Rien ne bougeait ! Plus de doute, ils étaient tous morts. Assassinés par George, peut-être, ou asphyxiés ! Je voulus regarder par le trou de la serrure. La clef était sur la porte. Je n’osai pas entrer. Comme un fou, je me précipitai au bureau de l’hôtel.

– Madame Stéphany, fis-je d’une voix que j’essayai de rendre indifférente, qui demeure à côté de moi ?

– Au 81 ? C’est un Américain, M. George Huyotson.

– Et que fait-il ?

– Il est ventriloque.

LE MEDECIN. MONOLOGUE POUR CADET

Pour avoir du toupet, je ne connais personne comme les médecins. Un toupet infernal ! Et un mépris de la vie humaine, donc !

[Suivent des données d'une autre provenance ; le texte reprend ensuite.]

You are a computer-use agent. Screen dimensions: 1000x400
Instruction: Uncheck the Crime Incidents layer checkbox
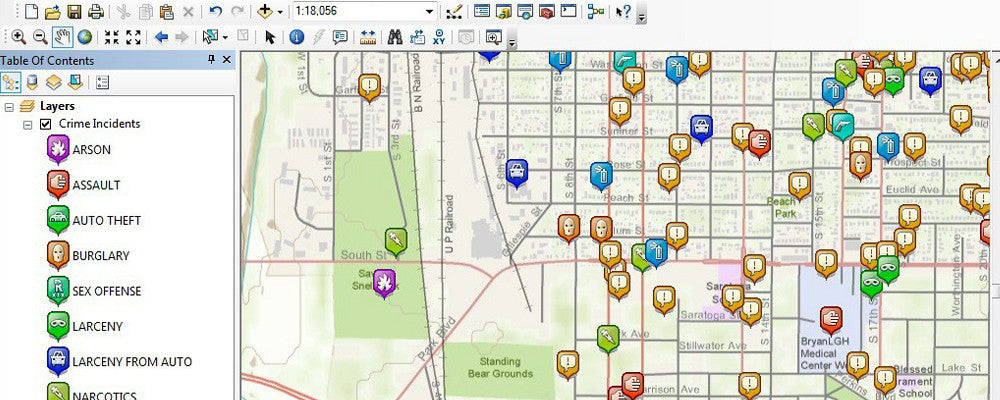tap(45, 124)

Vous êtes malade, votre médecin arrive. Il vous palpe, vous ausculte, vous interroge, tout cela en pensant à autre chose. Son ordonnance faite, il vous dit : « Je repasserai », et – vous pouvez être tranquille – il repassera, jusqu’à ce que vous soyez passé, vous, et trépassé.

Quand vous êtes trépassé, immédiatement un croque-mort vient lui apporter une petite prime des pompes funèbres.

Si vous résistez longtemps à la maladie et surtout aux médicaments, le bon docteur se frotte les mains, car ses petites visites et surtout la petite remise que lui fait le pharmacien font boule de neige et finissent par constituer une somme rondelette.

Une seule chose l’embête, le bon docteur : c’est si vous guérissez tout de suite. Alors il trouve encore moyen de faire son malin et de vous dire, avec un aplomb infernal :

– Ah ! ah ! je vous ai tiré de là !

Mais de tous les médecins celui qui a le plus de toupet, c’est le mien, ou plutôt l’ex-mien, car je l’ai balancé, et je vous prie de croire que ça n’a pas fait un pli.

À la suite d’un chaud et froid, ou d’un froid et chaud – je ne me souviens pas bien – j’étais devenu un peu indisposé. Comme je tiens à ma peau – qu’est-ce que vous voulez, on n’en a qu’une ! –, je téléphonai à mon médecin, qui arriva sur l’heure.

Je n’allais déjà pas très bien, mais après la première ordonnance, je me portai tout à fait mal et je dus prendre le lit.

Nouvelle visite, nouvelle ordonnance, nouvelle aggravation.

Bref, au bout de quelques jours, j’avais maigri d’un tas de livres… et même de kilos.

Un matin que je ne me sentais pas du tout bien, mon médecin, après m’avoir ausculté plus soigneusement que de coutume, me demanda :

– Vous êtes content de votre appartement ?

– Mais oui, assez.

– Combien payez-vous ?

– Trois mille quatre.

– Les concierges sont convenables ?

– Je n’ai jamais eu à m’en plaindre.

– Et le propriétaire ?

– Le propriétaire est très gentil.

– Les cheminées ne fument pas ?

– Pas trop.

Etc., etc.

 

Et je me demandais : « Où veut-il en venir, cet animal-là ? Que mon appartement soit humide ou non, ça peut l’intéresser au point de vue de ma maladie, mais le chiffre de mes contributions, qu’est-ce que ça peut bien lui faire ? » Et malgré mon état de faiblesse, je me hasardai à lui demander :

– Mais, docteur, pourquoi toutes ces questions ?

– Je vais vous le dire, me répondit-il, je cherche un appartement, et le vôtre ferait bien mon affaire.

– Mais… je n’ai point l’intention de déménager

– Il faudra bien pourtant dans quelques jours.

– Déménager ?

– Dame !

Et je compris

Mon médecin jugeait mon état désespéré, et il ne me l’envoyait pas dire.

Ce que cette brusque révélation me produisit, je ne saurais l’exprimer en aucune langue.

Un trac terrible, d’abord, une frayeur épouvantable !

Et puis, ensuite, une colère bleue ! On ne se conduit pas comme ça avec un malade, avec un client, un bon client, j’ose le dire.

Ah ! tu veux mon appartement, mon vieux ? Eh bien, tu peux te fouiller !

Quand vous serez malade, je vous recommande ce procédé-là : mettez-vous en colère. Ça vous fera peut-être du mal, à vous. Moi, ça m’a guéri.

J’ai fichu mon médecin à la porte.

J’ai flanqué mes médicaments par la fenêtre.

Quand je dis que je les ai flanqués par la fenêtre, j’exagère. Je n’aime pas à faire du verre cassé exprès, ça peut blesser les passants, et je n’aime pas à blesser les passants : je ne suis pas médecin, moi !

Je me suis contenté de renvoyer toutes mes fioles au pharmacien avec une lettre à cheval.

Et il y en avait de ces fioles, et de ces paquets et de ces boîtes

Il y en avait tant qu’un jour je m’étais trompé – je m’étais collé du sirop sur l’estomac et j’avais avalé un emplâtre.

C’est même la seule fois où j’ai éprouvé quelque soulagement.

Et puis, j’ai renouvelé mon bail et je n’ai jamais repris de médecin.